BEGIN GIVEN RECORDS

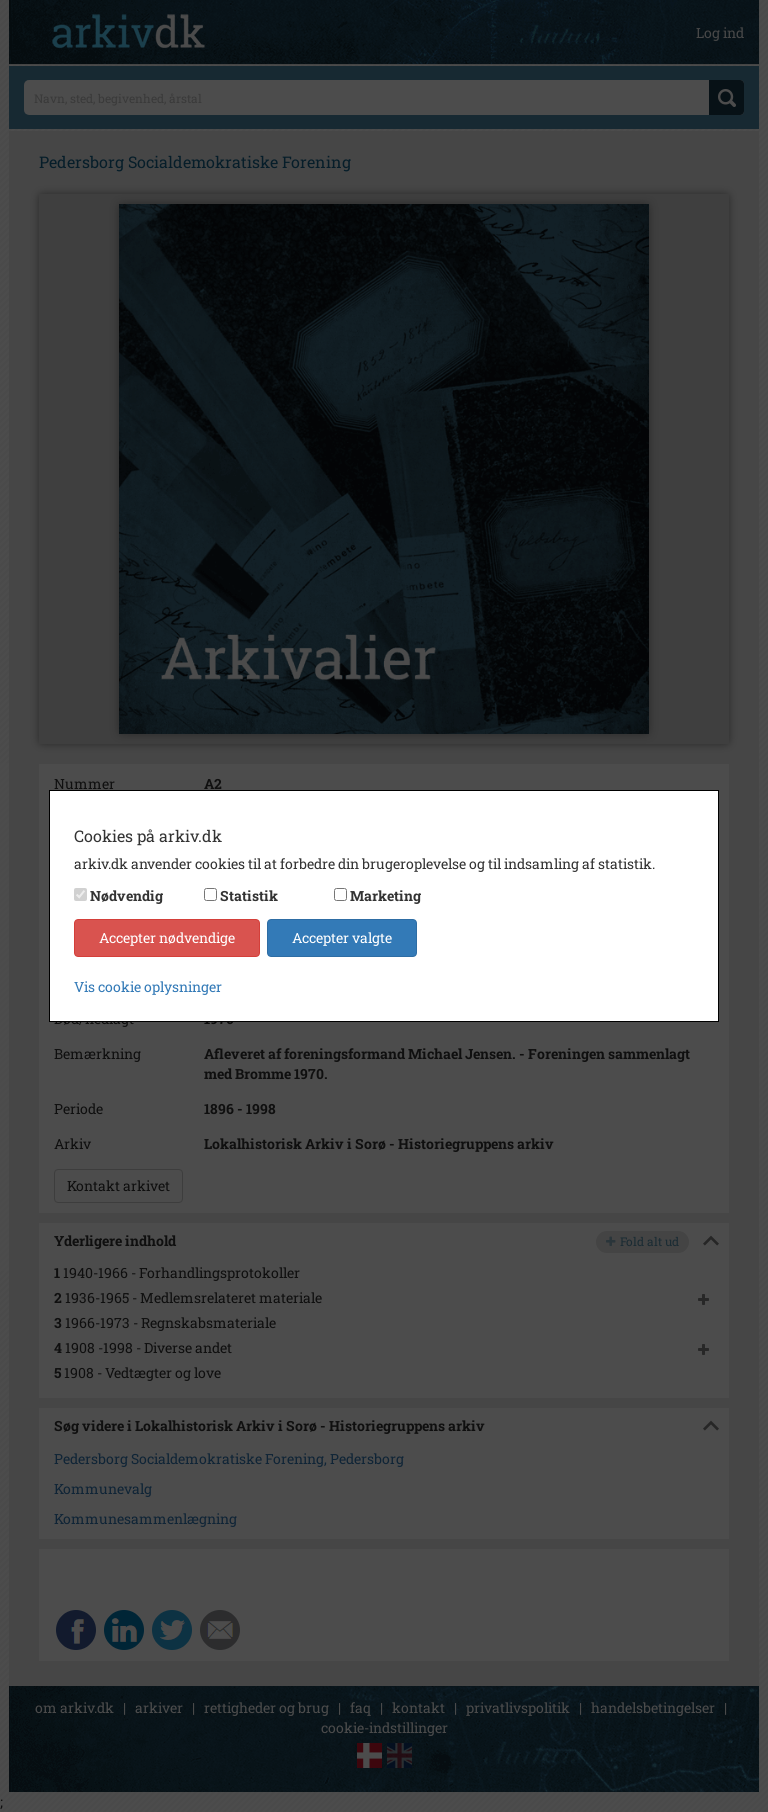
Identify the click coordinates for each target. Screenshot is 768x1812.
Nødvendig (126, 895)
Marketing (385, 895)
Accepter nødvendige (167, 937)
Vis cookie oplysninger (148, 986)
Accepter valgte (342, 937)
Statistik (249, 895)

END GIVEN RECORDS

Give the material above as a Markdown table with two columns, Row and Line, numbering each row and leaving out blank lines. Leave the pictures out.

| Row | Line |
|---|---|
| 1 | Identify the click coordinates for each target. Screenshot is 768x1812. |
| 2 | Nødvendig (126, 895) |
| 3 | Marketing (385, 895) |
| 4 | Accepter nødvendige (167, 937) |
| 5 | Vis cookie oplysninger (148, 986) |
| 6 | Accepter valgte (342, 937) |
| 7 | Statistik (249, 895) |